**AIM OF THE TASK:** Pictures should be excluded; otherwise, copy every entry exactly.

(Collected data entries)
+---+

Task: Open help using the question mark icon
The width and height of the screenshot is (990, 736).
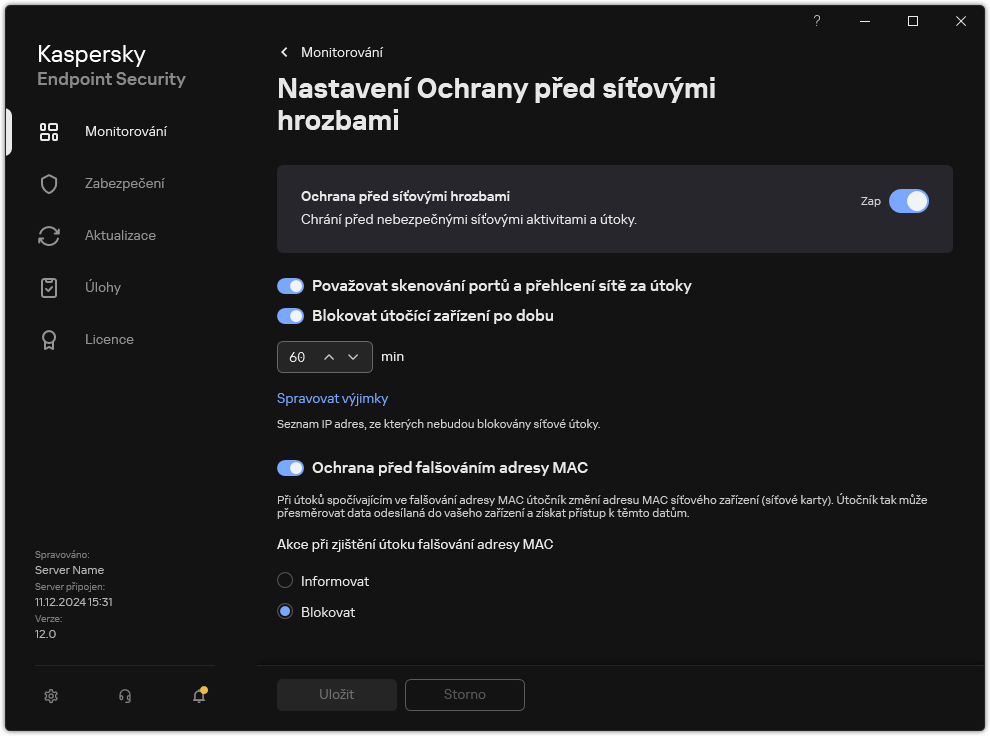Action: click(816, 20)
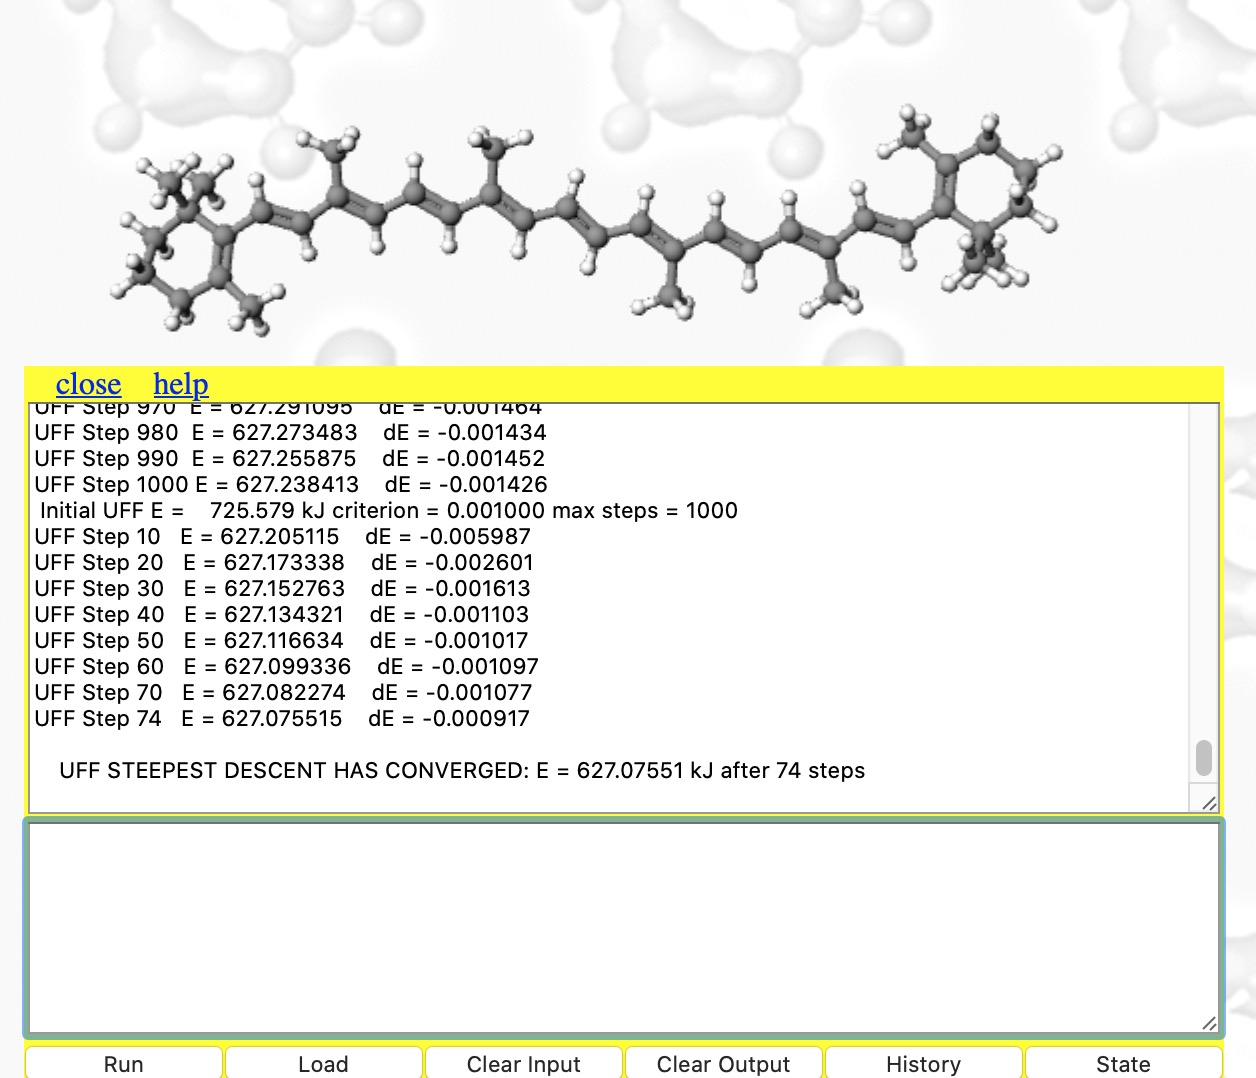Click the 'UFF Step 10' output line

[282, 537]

+---+

**EXPECTED ANSWER:**
Task: Open help using the question mark icon
The width and height of the screenshot is (990, 736).
Action: click(816, 20)
Click the 'UFF Step 10' output line

[282, 537]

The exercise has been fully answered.